何かを見ている、見つめている、何かに視線を合わせている。というわけではない。視界に色々入ってきてはいるものの、何も見てはいない。
ただただ真っ直ぐに前を見つめているだけだ。一人が故誰とも会話せず、こうして脳内で自分に話しかけているだけ。
(……ちょっと豆を入れすぎたのかな? 苦い……それが原因かは知らないけど)
口に残る、ほんの少しだけしつこい苦味に思わず顔を顰めながら、僕はコーヒーを口に含んでいく。
コーヒーは好きだけど、正直味は「苦い」と言うことしかわからない。バカ舌なんだなぁとは思う。
(……好きなのに、わからないものだな)
はぁ、と小さくため息。そして脳裏に浮かぶのは、夢の中で見た女の子とリシアの姿。
夢の中でのリシアは凄かった。迫り来るビームを掻き消し、僕を守りつつ自身も怪我をしないよう動き、最終的に暴れてしまっていた女の子を言葉で抑えることに成功していた。

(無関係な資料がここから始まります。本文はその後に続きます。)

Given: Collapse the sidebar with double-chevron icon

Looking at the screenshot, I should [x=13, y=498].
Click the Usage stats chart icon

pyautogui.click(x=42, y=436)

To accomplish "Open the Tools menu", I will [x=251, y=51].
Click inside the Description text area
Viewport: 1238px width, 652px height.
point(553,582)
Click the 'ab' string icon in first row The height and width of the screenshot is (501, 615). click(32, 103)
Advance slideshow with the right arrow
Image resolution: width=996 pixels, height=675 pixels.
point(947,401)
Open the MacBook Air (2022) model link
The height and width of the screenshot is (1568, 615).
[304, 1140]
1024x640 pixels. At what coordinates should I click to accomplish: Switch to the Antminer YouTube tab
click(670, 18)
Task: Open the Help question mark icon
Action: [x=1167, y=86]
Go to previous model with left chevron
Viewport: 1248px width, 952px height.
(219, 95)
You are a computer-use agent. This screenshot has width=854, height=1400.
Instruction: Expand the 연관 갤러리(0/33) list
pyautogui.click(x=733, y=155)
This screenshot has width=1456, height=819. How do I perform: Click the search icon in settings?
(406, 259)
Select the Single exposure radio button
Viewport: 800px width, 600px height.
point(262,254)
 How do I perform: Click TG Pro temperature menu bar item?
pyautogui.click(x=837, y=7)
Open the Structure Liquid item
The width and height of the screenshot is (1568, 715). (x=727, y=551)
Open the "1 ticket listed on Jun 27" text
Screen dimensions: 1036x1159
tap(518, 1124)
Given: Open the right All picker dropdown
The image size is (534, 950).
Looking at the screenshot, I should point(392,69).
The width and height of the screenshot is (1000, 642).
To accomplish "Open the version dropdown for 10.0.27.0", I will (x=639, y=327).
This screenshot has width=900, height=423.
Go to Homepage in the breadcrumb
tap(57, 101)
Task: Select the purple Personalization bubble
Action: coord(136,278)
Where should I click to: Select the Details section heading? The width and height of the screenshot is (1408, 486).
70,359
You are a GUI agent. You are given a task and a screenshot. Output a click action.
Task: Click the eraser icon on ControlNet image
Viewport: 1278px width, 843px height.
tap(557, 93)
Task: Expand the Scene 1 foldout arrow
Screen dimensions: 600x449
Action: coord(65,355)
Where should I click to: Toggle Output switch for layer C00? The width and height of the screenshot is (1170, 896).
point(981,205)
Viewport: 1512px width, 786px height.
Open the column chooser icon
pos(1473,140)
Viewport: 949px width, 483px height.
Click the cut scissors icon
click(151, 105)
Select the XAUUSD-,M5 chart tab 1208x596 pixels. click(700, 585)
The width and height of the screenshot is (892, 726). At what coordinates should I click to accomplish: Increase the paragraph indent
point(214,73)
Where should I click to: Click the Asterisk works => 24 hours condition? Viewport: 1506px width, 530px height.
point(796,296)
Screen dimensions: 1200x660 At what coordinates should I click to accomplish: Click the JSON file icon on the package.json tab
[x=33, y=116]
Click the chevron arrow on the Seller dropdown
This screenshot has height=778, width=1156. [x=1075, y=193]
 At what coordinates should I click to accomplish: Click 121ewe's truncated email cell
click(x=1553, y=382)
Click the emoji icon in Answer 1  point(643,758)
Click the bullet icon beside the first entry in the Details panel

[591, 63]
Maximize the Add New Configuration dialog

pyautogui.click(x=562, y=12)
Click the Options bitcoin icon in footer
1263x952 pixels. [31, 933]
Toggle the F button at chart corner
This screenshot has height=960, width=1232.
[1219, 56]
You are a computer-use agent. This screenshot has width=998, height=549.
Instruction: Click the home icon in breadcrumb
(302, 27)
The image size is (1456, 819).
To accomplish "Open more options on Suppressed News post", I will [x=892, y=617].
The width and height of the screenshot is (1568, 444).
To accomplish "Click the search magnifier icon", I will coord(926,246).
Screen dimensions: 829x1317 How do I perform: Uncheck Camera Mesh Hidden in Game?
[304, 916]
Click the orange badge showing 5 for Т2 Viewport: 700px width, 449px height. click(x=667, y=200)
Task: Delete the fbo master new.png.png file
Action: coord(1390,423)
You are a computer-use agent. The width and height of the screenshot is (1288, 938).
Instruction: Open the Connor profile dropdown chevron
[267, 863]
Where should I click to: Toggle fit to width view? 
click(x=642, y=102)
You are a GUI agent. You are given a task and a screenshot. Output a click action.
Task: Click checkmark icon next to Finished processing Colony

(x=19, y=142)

いつも僕とサラに優しいリシアならば、暴れているあの女の子を言葉で止めることは出来るだろうと思っていた。事実そうだった。リシアがあの状況を何とかした。
対して僕は何か出来たのか? 暴れている女の子に気の利いた言葉を投げる事が出来ずに、リシアに頼ってしまった。リシアに頼るだけで、自分からは行動できていなかった。心配するだけ心配して、何も出来なかった。
正直に言うと、何とかしなければと、強く思うことすら出来なかった。夢の中で何度か出会ったとはいえ、しっかりと会話を交わしていたわけではないし、それに、急に暴れ出したのは正直見ていて、怖かった。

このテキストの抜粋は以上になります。